1 January 2067

The last surviving member of the baby boomer generation – Jake Patch – passed away today at the Woodstock Retirement Village, cradled in the arms of his robot carer, Mia.

A few months before his death, Jake was interviewed by the BBC (British Breitbart Company), and an excerpt is reproduced below.

Thanks for sparing us your precious time, Jake. Could you start by reminding us what it was like growing up in the middle of the last century?

Well, you could say it was a black-and-white world – in more ways than one. Television wasn’t in colour at first, of course (if you had one), but the rest of life was like that too. Things could be tough. It was normal for teachers as well as parents to beat us, even little children. Imagine that! Racial discrimination was perfectly legal. The same went for harassing people sexually. Being homosexual was against the law, however. Gay people were just thrown in prison. There was litter everywhere. The food was crap too.
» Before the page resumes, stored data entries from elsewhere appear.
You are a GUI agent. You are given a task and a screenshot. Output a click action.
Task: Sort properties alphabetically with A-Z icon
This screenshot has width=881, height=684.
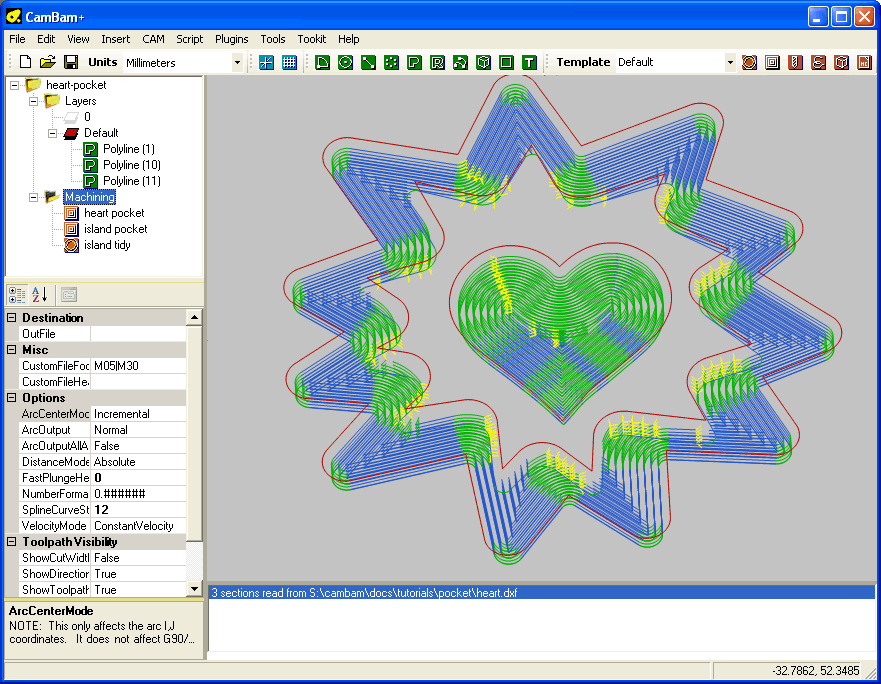click(x=39, y=294)
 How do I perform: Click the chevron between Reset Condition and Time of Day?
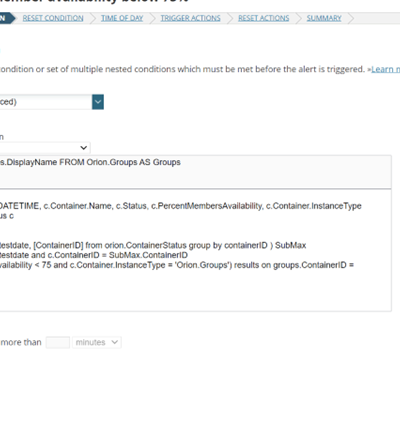93,18
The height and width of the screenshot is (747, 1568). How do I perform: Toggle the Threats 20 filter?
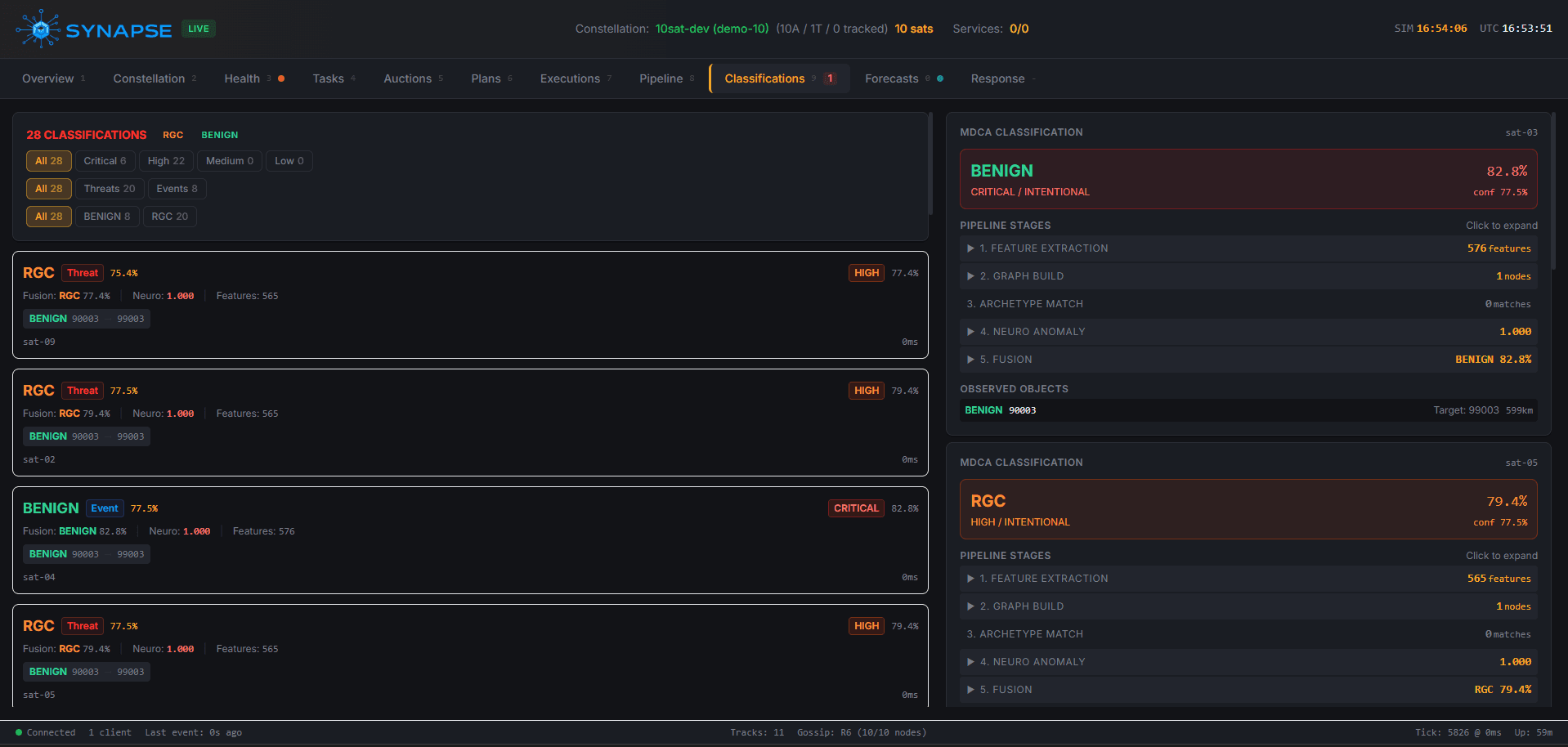click(110, 189)
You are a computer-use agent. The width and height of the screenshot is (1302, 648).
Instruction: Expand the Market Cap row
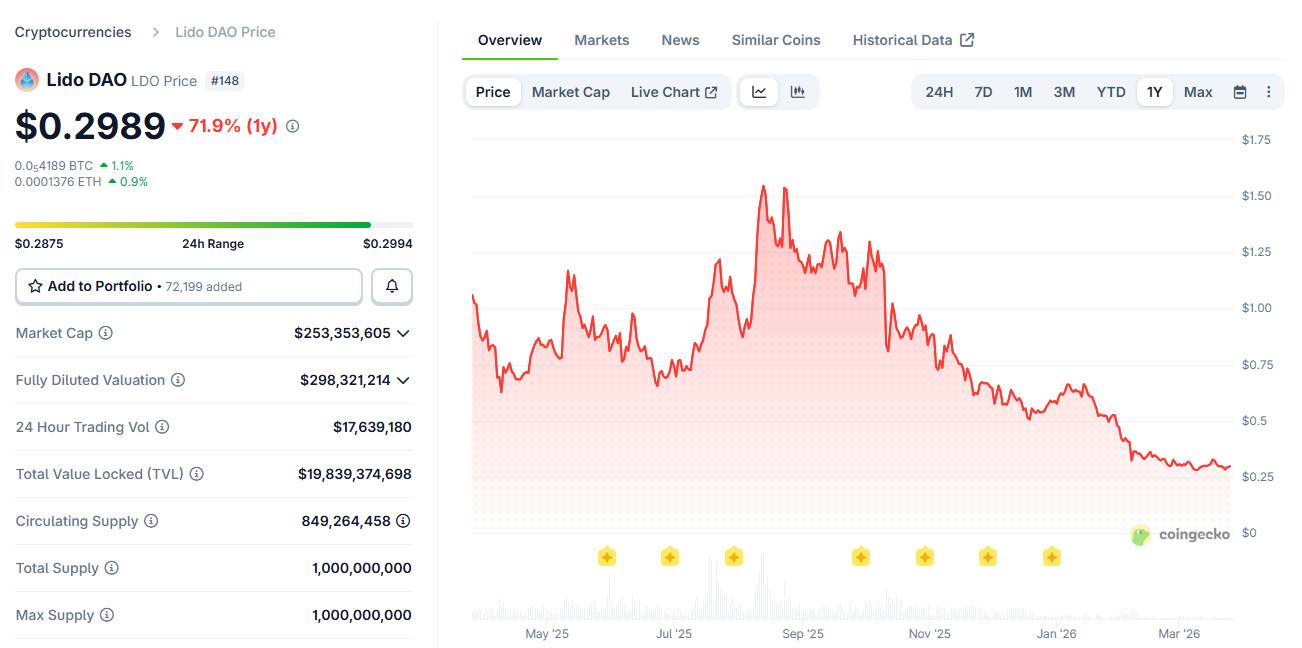(x=403, y=332)
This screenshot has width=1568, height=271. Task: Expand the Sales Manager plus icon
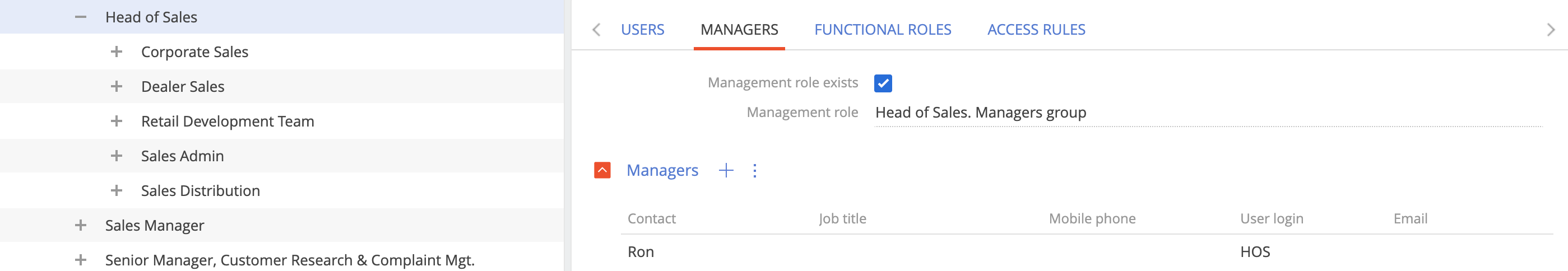pos(80,225)
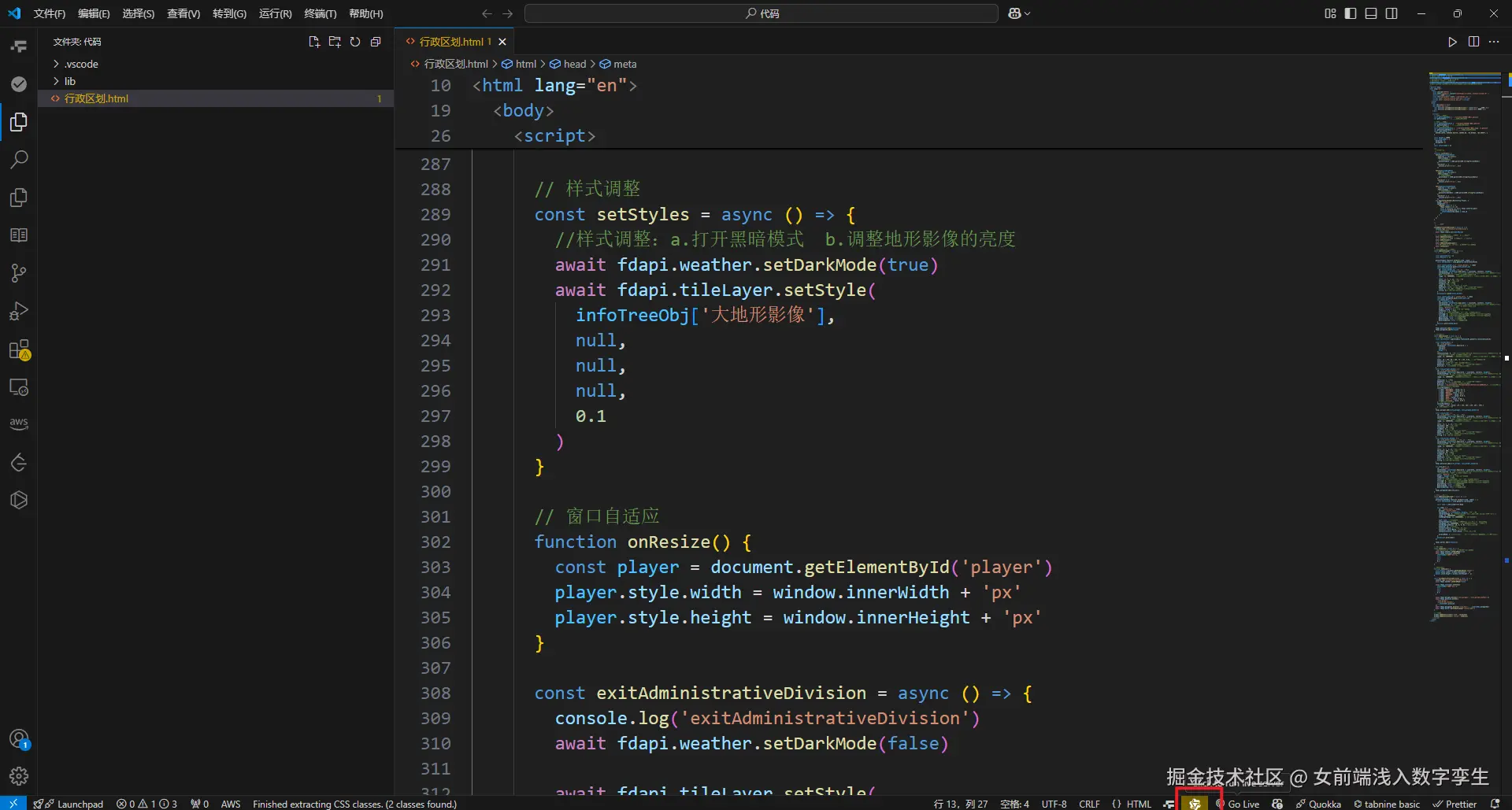
Task: Open the Search view in activity bar
Action: click(x=19, y=160)
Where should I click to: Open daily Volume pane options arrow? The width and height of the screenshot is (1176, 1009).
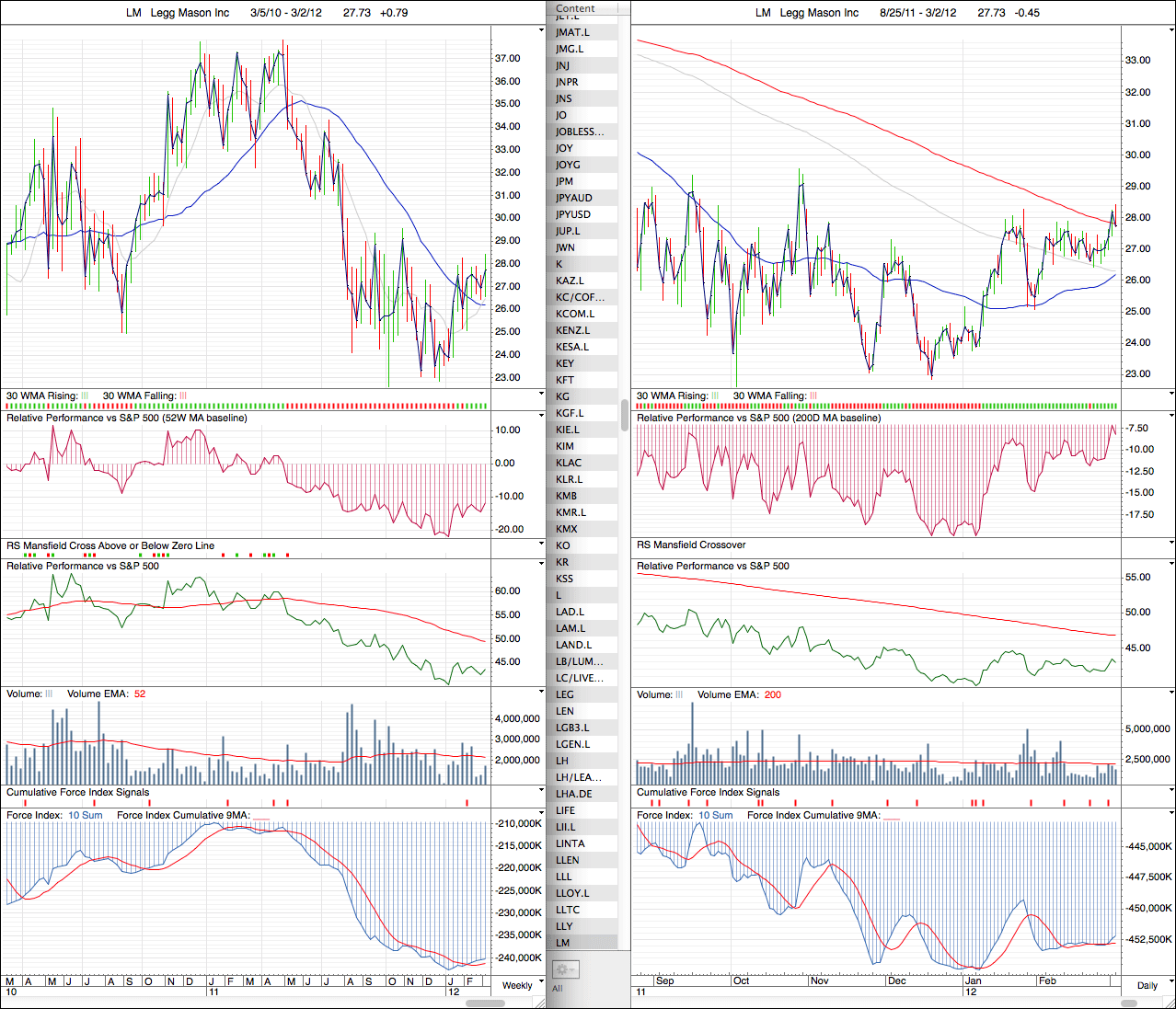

It sounds like a dystopian movie, doesn’t it, but I swear it was true.

 

How about when you got older?

Only a tiny proportion of people went to university, about 3%. When you did finally get a job, it was expected you would stay there all your life until you retired. Everybody smoked all the time, even in offices and restaurants. If you got pregnant, you were sacked. There were times that inflation was rising daily – staff had to race around supermarkets changing the prices every week. If you wanted to buy a house, mortgage interest rates were as high as 18%! Why people got nostalgic about those days, I have no idea . . .

 

It sounds grim. How did your generation respond?

We went rogue. We invented pop music. We grew our hair and became hippies. Later we cut it again and became punks. We took all the drugs we could find, discovered the secret of the universe and forgot it by the morning.  We made a sexual revolution, invented feminism, bent genders, knocked down the Berlin Wall and destroyed communism. We were the generation that ran away from home and travelled the world. We went environmental back in the seventies. We went to the moon. We invented the Internet. Is there anything I’ve forgotten?

 

So how does it feel to be the only baby boomer still alive?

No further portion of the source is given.